### Exercise details
Below are entries; repeat exactly, and nothing else, the lines from the one holding "The height and" through the one holding "Task: Expand the デバイス dropdown", inclusive. Leave the pictures out.

(Stored data)

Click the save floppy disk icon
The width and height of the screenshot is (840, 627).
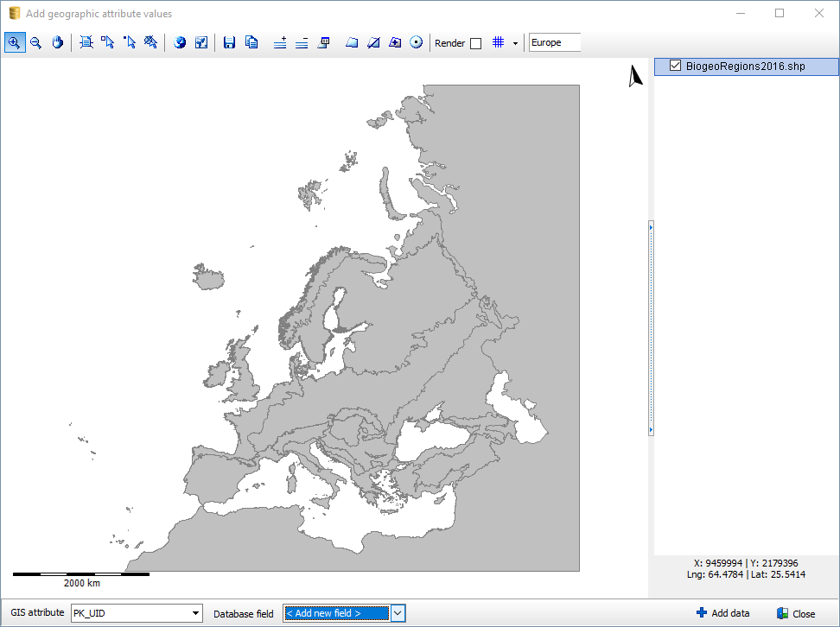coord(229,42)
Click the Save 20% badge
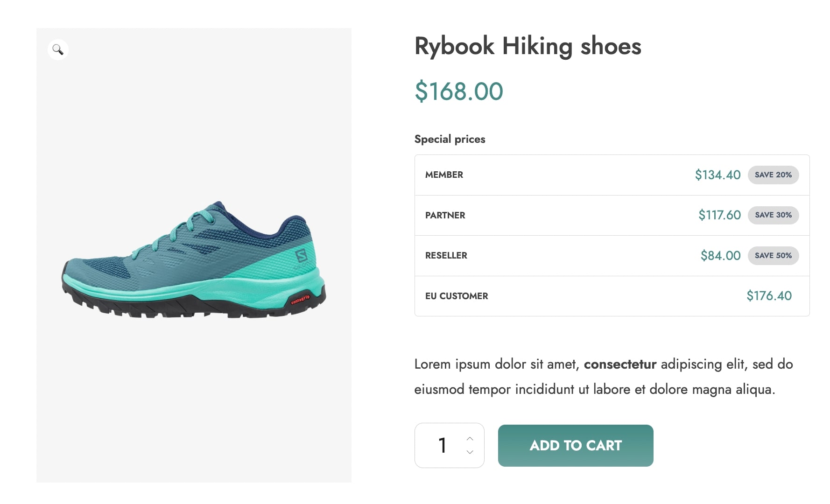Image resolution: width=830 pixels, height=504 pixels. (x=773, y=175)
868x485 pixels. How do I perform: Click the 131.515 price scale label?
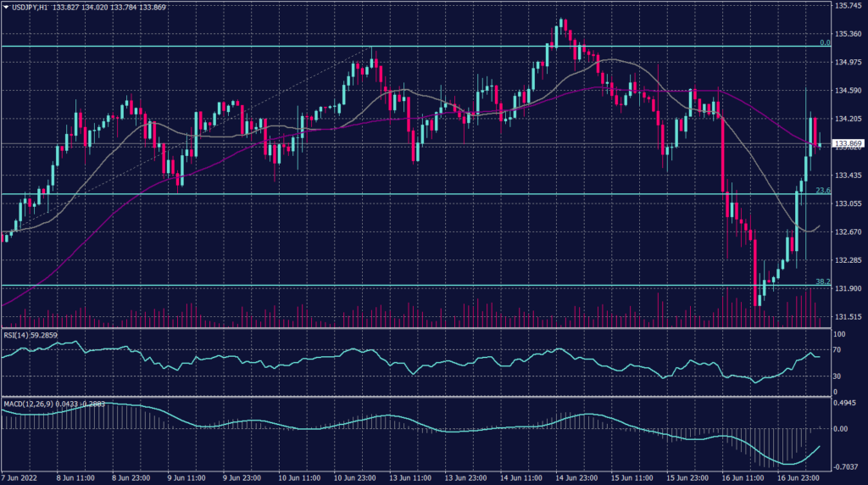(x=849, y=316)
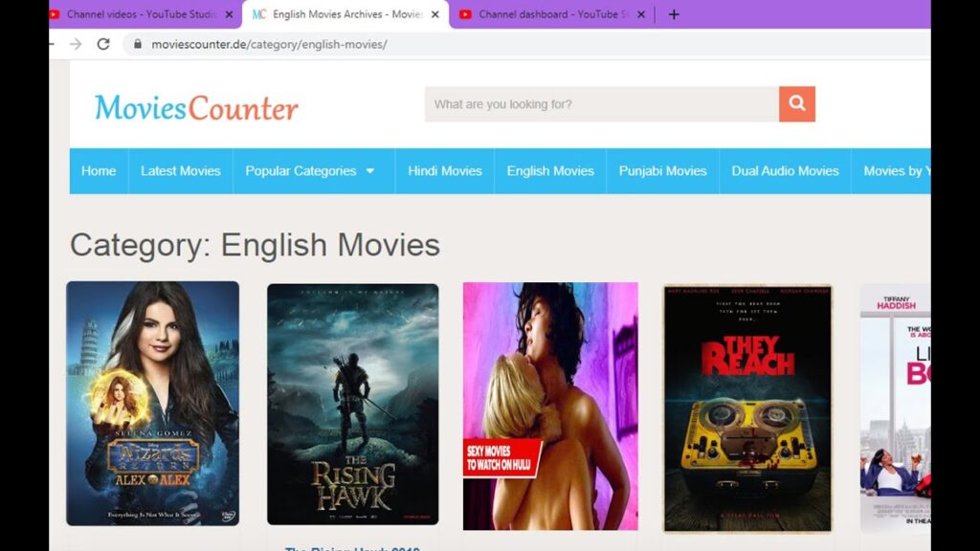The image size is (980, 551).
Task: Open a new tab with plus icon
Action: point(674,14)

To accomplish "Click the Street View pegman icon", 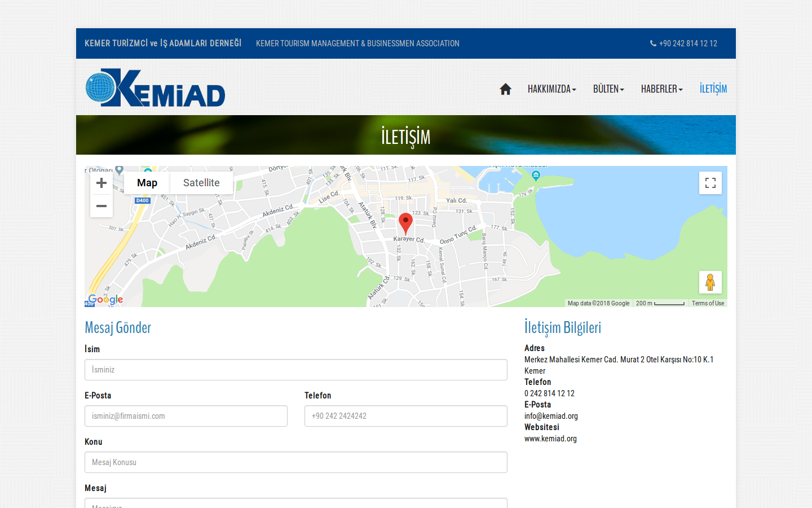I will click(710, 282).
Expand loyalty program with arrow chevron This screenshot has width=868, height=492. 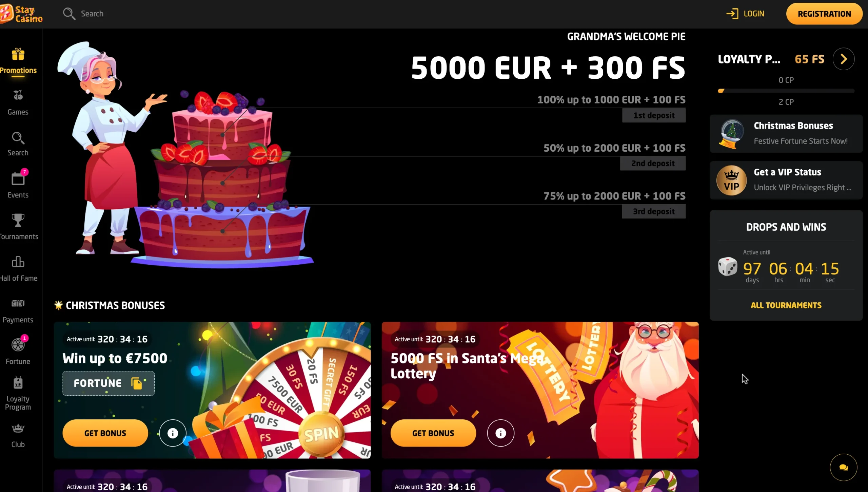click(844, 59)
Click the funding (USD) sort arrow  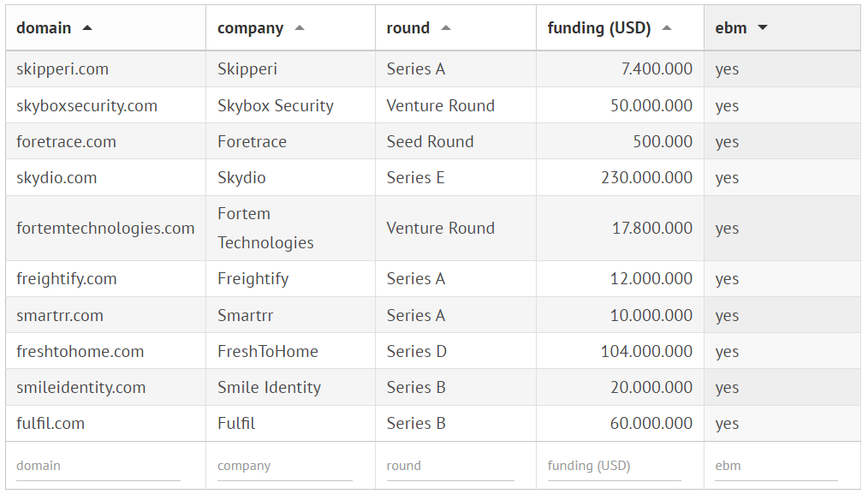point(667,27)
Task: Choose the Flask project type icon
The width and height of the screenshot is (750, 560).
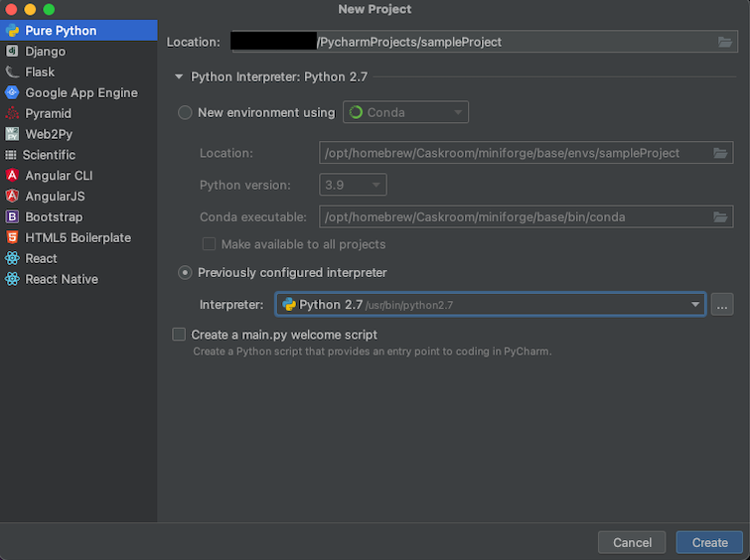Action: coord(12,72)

---

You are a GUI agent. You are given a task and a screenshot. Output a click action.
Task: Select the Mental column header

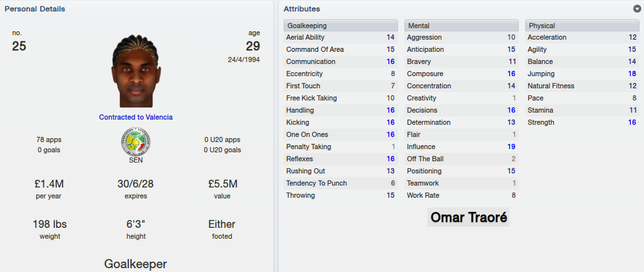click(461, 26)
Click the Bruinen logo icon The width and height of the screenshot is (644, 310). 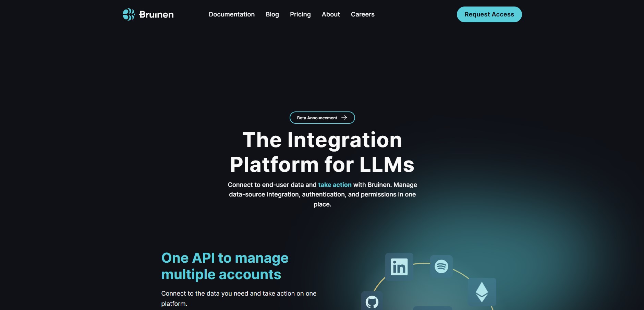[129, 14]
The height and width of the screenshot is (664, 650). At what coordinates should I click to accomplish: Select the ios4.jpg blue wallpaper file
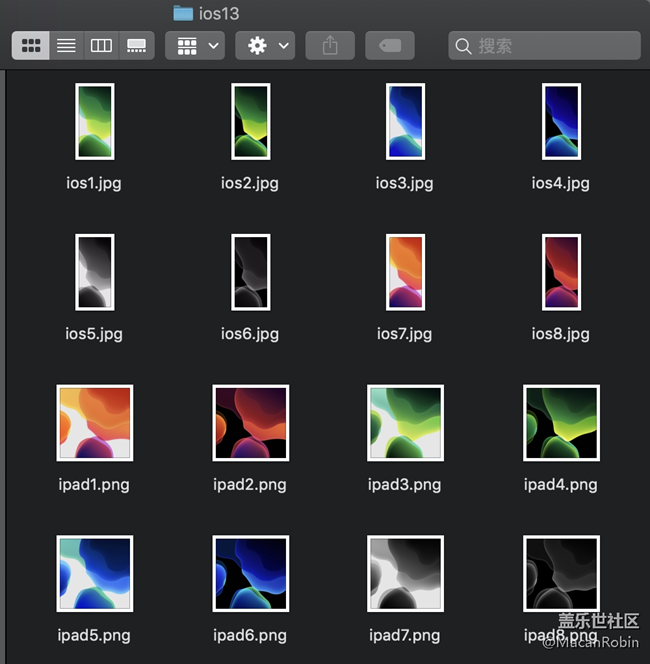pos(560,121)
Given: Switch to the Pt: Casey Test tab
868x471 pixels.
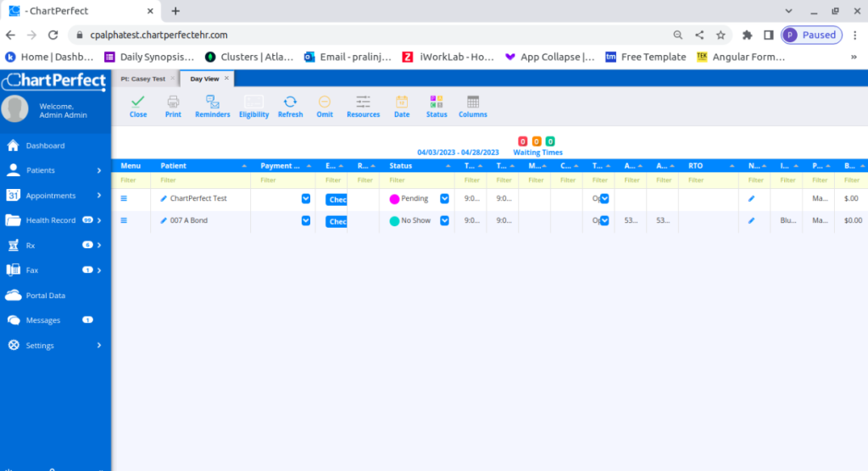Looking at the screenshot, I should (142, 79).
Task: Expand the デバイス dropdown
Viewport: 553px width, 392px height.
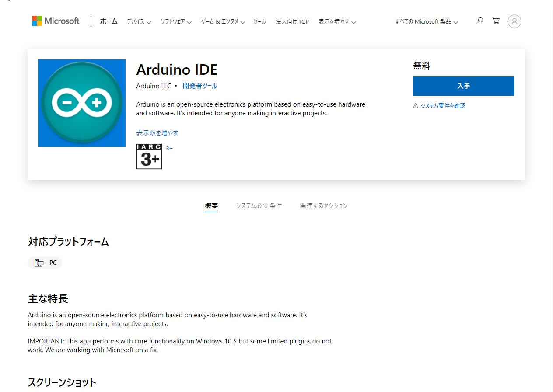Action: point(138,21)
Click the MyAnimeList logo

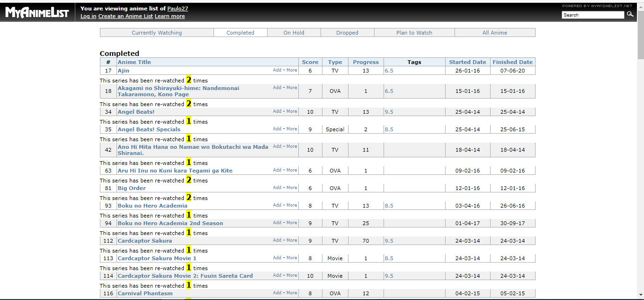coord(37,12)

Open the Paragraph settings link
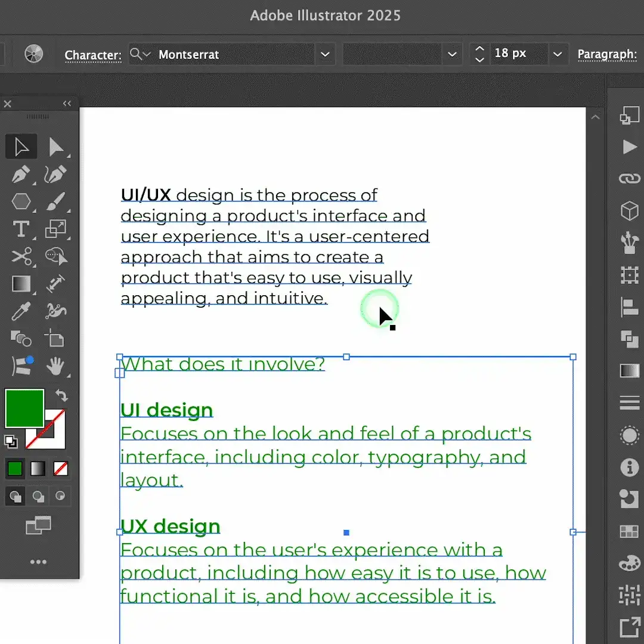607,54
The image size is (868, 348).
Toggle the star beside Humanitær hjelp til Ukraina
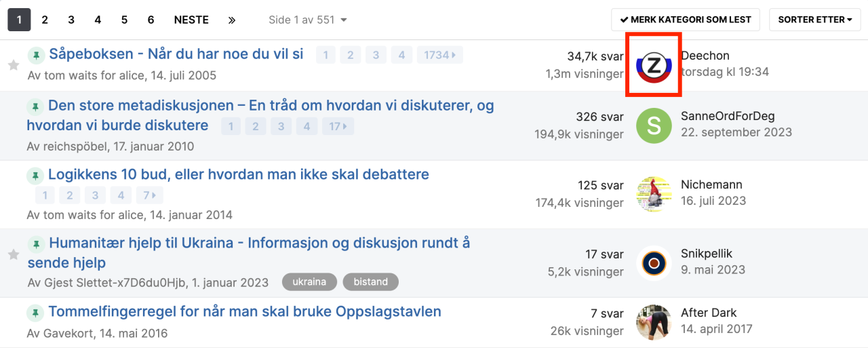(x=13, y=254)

### The completed task
The height and width of the screenshot is (664, 650). At what coordinates should I click to accomplish: Select the ios4.jpg blue wallpaper file
pos(560,121)
Given: Switch to the Pt: Casey Test tab
868x471 pixels.
Looking at the screenshot, I should (142, 79).
Task: Expand the デバイス dropdown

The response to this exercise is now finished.